Luke Hochevar gave up four runs on six hits over six and one-third innings last night. He struck out five, walked two and gave up back to back jacks to Josh Hamilton and Adrian Beltre in a three run fourth. He was, well, he was Luke.
What are the Royals to do with him?
Seven times this year (exactly 1/4 of his starts), Hochevar has allowed two runs or less over more than six innings of work. Not surprisingly, the Royals have won six of those games. Seven other times this year, Luke has allowed six runs or more and, again not surprisingly, the Royals have lost all of those contests. While past years may not have the perfect symmetry of 2012, they have a painful similarity.
In 2011, Hochevar had 10 starts of the sure thing variety (the Royals were 8-2 in those) and just six of the awful variety (the Royals went 1-5).
When Luke Hochevar takes the mound, the Royals have an outstanding chance of winning 25% of the time and basically no chance another 25% of the time. The remaining of his starts in 2012 are like in past years a little less than a 50-50 affair. The Royals are 6-8 in Luke's other 14 starts this year. In 2011's 'other' starts by Hochevar, the Royals were 8-7.
We all know that Luke's earned run average (a stat that I believe still has some validity when dealing with starting ptichers) consistently is worse than his FIP. It leads us down the path that Hochevar should be better and ought to eventually be better. Yet, since 2008, Hochevar's ERA has only once been within half a run of his FIP. Over his career, Luke has a FIP of 4.45 (xFIP of 4.29), but an ERA of 5.30.
What Hochevar has done the last two years is take the ball every fifth day and grind through some innings. After throwing 198 last year, Luke is likely to end up north of 180 in 2012. That's not great, but it is something.

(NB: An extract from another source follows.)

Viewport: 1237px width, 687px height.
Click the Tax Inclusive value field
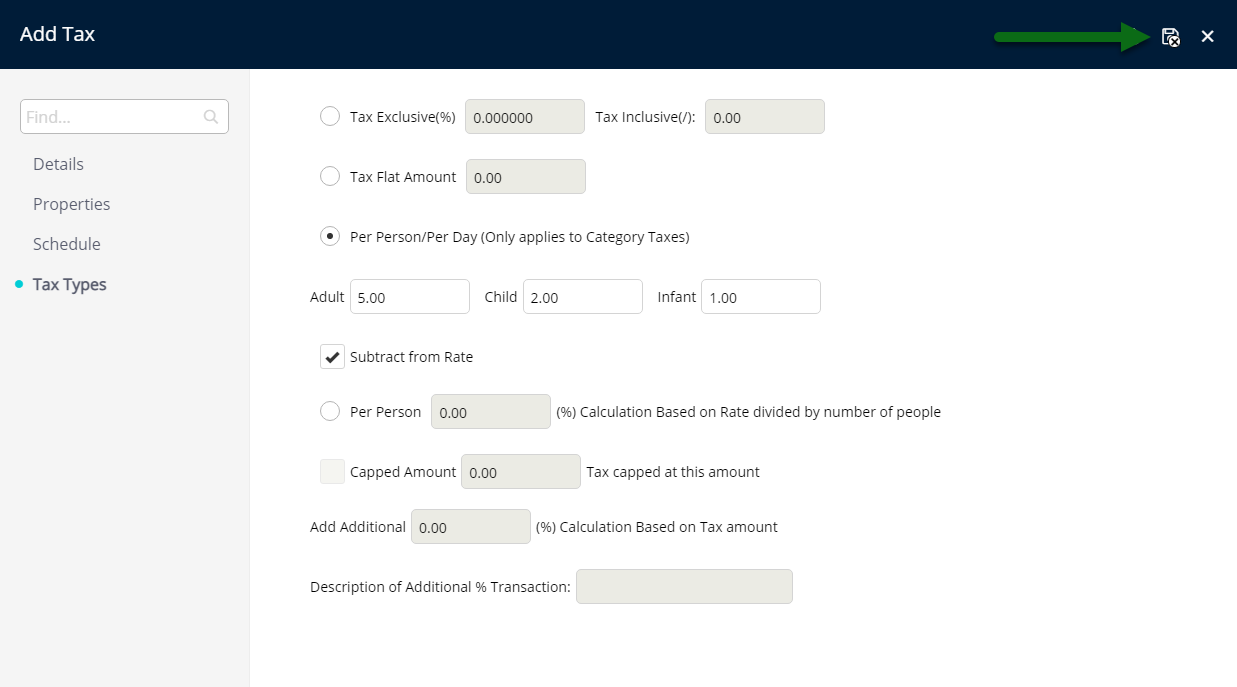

I think, without question, Hochevar has to be the career record in blog columns about how he might be fixed or could be fixed. Heck, I have written at least five over Luke's career and I am sure Craig and Jeff might have just as many if not more. Truth is, we are 747 innings into Luke Hochevar's career and this may simply be who he is: sometimes dominant, sometimes horrible, often just a tad below average.
Of course the issue is that Hochevar is eligible for arbitration this year and, due to the craziness of baseball, likely to get a raise above his current $3.5 million salary.
So, what do you do this off season Royals' fans?